- **DESCRIPTION OF THE TASK**
Check every line in the listing below for "card". Copy the ones where it occurs.

- **EXCERPTED DATA**
-- -- --

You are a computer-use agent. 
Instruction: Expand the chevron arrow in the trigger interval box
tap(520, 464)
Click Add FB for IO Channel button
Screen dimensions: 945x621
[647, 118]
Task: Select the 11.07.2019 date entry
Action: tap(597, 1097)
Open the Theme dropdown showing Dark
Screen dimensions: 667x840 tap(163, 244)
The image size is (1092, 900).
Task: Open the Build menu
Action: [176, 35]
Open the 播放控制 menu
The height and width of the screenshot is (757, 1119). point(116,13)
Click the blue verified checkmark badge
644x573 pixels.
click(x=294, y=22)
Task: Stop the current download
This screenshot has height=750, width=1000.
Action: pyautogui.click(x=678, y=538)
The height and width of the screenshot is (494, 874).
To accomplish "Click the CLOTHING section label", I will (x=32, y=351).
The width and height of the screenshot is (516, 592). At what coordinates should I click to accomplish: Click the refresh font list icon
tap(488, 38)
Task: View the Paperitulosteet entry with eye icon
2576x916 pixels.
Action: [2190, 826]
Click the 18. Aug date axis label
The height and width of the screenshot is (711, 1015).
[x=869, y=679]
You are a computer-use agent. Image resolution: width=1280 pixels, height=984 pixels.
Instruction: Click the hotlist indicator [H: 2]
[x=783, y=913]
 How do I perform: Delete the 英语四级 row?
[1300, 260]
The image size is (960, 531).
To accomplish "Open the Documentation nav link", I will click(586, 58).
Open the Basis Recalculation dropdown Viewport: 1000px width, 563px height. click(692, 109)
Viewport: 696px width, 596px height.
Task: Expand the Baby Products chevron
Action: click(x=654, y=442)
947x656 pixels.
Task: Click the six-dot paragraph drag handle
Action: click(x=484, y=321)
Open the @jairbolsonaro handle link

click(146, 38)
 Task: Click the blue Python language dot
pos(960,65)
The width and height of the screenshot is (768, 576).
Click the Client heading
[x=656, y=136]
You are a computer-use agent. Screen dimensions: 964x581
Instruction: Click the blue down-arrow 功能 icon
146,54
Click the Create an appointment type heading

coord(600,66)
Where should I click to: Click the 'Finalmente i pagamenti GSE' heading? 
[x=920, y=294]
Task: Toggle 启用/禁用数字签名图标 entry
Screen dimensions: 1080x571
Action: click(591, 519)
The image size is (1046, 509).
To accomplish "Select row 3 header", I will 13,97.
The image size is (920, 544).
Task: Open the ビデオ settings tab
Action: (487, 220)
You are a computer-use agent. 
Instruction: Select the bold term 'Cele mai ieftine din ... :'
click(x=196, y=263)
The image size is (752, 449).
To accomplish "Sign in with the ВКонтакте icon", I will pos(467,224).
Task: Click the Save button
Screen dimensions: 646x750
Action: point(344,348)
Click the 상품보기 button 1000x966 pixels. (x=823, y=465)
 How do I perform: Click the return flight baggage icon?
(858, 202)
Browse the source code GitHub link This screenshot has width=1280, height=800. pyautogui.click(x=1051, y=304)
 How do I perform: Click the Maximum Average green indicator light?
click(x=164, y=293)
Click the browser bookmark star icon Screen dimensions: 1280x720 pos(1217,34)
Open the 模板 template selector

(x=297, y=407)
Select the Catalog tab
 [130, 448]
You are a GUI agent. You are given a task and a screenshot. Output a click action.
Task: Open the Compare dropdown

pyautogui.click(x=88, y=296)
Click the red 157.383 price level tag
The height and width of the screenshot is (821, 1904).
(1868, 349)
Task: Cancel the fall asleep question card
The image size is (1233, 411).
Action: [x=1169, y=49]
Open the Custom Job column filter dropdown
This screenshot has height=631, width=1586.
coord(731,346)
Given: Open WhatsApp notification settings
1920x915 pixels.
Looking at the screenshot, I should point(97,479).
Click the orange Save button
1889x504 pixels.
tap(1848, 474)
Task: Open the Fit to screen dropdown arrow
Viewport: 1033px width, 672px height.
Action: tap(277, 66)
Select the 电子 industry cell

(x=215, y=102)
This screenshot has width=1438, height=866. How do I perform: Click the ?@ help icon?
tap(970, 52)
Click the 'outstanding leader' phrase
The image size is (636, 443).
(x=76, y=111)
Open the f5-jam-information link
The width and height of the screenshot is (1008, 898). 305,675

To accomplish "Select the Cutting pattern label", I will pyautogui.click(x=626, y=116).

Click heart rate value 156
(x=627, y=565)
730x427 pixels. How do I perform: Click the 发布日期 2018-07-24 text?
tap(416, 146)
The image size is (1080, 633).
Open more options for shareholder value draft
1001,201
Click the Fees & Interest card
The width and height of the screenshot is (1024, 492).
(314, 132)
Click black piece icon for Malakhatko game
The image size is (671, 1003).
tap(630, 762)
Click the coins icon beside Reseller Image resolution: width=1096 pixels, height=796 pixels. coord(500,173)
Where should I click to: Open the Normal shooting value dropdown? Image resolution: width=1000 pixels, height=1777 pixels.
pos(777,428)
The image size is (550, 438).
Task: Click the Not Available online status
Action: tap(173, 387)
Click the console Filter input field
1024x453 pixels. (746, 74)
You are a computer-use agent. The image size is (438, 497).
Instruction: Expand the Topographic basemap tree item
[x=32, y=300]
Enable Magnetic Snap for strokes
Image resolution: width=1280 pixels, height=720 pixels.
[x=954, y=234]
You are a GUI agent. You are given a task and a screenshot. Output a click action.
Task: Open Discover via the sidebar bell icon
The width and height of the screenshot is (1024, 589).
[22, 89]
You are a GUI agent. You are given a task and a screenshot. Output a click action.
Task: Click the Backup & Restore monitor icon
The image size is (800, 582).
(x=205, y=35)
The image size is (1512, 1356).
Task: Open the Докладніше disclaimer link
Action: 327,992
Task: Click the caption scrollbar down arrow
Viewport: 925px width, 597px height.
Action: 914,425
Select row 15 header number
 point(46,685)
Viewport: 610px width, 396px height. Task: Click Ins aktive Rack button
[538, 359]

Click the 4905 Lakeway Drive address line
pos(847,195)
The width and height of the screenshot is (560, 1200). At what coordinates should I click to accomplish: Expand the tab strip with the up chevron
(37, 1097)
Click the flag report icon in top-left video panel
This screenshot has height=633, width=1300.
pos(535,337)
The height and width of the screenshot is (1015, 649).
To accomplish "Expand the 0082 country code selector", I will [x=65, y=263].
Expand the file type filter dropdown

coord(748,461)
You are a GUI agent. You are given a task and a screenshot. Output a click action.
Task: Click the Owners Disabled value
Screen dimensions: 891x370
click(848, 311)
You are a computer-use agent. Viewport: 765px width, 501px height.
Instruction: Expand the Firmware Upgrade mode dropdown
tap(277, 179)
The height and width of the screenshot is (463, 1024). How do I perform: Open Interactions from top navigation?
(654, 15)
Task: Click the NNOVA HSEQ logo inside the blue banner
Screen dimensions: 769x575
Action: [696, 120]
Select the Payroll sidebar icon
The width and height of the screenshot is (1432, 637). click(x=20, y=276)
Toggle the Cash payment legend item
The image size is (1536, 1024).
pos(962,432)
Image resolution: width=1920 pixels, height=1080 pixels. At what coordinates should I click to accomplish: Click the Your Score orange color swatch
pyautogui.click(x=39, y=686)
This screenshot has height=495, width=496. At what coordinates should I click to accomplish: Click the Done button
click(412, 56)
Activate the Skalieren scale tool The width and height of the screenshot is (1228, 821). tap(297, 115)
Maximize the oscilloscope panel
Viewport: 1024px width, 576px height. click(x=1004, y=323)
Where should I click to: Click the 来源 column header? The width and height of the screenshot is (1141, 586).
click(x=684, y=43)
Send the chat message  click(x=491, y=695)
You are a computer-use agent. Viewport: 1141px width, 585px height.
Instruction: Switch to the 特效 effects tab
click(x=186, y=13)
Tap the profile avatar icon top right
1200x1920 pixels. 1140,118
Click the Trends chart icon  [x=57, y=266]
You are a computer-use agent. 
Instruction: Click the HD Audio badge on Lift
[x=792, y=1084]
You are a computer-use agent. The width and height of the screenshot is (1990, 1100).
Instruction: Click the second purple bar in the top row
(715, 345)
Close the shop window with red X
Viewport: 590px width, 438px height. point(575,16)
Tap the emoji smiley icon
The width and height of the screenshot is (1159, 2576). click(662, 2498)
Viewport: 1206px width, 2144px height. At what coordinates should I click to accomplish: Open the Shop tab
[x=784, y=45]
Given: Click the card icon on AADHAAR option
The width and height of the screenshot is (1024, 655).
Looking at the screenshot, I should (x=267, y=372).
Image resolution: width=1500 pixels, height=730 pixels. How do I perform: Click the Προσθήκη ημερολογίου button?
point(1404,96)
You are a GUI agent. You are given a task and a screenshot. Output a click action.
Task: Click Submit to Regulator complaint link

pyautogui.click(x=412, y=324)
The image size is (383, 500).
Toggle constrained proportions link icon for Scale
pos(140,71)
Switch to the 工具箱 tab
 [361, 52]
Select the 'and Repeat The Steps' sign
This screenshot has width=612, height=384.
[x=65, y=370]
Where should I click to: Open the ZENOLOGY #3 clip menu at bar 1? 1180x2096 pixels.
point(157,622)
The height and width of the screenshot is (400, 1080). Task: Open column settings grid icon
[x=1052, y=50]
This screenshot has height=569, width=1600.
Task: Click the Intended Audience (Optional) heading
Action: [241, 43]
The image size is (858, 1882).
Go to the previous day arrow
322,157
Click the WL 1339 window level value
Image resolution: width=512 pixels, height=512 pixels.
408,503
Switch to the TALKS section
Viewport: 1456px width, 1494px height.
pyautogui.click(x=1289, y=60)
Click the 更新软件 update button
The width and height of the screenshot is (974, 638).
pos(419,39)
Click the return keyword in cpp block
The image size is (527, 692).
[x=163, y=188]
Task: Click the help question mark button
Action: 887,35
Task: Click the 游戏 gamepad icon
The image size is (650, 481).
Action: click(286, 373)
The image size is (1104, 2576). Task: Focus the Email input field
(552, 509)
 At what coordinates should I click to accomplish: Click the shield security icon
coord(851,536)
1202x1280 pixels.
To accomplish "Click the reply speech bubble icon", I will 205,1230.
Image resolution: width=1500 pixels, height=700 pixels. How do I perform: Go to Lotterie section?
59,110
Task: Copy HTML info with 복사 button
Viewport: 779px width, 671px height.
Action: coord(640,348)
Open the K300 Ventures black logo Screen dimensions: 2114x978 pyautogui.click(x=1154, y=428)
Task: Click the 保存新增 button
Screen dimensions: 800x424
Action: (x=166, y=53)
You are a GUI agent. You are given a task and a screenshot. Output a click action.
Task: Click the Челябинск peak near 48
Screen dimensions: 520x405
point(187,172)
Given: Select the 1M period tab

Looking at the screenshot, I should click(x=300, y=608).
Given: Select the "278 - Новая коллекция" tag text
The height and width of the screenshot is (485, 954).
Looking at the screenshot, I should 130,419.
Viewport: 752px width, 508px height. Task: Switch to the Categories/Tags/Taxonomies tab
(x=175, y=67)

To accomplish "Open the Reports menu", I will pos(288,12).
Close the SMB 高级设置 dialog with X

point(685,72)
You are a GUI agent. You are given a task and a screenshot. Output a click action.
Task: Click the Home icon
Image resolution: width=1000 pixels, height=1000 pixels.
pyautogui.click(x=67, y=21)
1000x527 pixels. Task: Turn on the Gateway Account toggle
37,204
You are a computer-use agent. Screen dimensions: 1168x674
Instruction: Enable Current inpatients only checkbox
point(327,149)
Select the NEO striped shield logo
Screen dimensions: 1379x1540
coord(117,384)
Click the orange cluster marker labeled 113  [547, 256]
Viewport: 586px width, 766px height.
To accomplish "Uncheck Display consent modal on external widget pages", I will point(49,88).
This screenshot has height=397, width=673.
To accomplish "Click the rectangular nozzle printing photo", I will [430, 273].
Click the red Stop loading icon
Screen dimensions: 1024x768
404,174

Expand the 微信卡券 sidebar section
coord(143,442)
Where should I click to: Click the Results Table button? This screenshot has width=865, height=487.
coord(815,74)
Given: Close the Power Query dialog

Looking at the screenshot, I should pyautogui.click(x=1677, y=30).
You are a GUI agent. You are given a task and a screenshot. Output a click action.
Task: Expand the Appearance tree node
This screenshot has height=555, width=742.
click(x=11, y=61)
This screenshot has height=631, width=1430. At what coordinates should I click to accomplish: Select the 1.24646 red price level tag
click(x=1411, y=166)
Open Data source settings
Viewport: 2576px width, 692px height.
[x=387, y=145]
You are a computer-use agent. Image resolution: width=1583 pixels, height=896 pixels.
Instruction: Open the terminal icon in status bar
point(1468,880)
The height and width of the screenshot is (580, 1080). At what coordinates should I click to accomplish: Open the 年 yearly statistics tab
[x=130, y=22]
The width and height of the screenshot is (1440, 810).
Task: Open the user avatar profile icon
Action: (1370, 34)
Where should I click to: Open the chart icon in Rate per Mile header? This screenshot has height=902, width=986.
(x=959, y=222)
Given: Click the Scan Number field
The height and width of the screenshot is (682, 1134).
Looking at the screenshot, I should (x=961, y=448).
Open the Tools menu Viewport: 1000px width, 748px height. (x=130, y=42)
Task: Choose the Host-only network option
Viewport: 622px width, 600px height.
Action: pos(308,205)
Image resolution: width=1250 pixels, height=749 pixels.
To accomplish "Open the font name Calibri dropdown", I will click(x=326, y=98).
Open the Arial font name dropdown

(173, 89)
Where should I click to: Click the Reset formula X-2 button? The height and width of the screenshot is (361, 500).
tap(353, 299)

-- -- --

- **EXERCISE OUTPUT**
Task: Cancel the fall asleep question card
Click the Fees & Interest card
Given: Click the card icon on AADHAAR option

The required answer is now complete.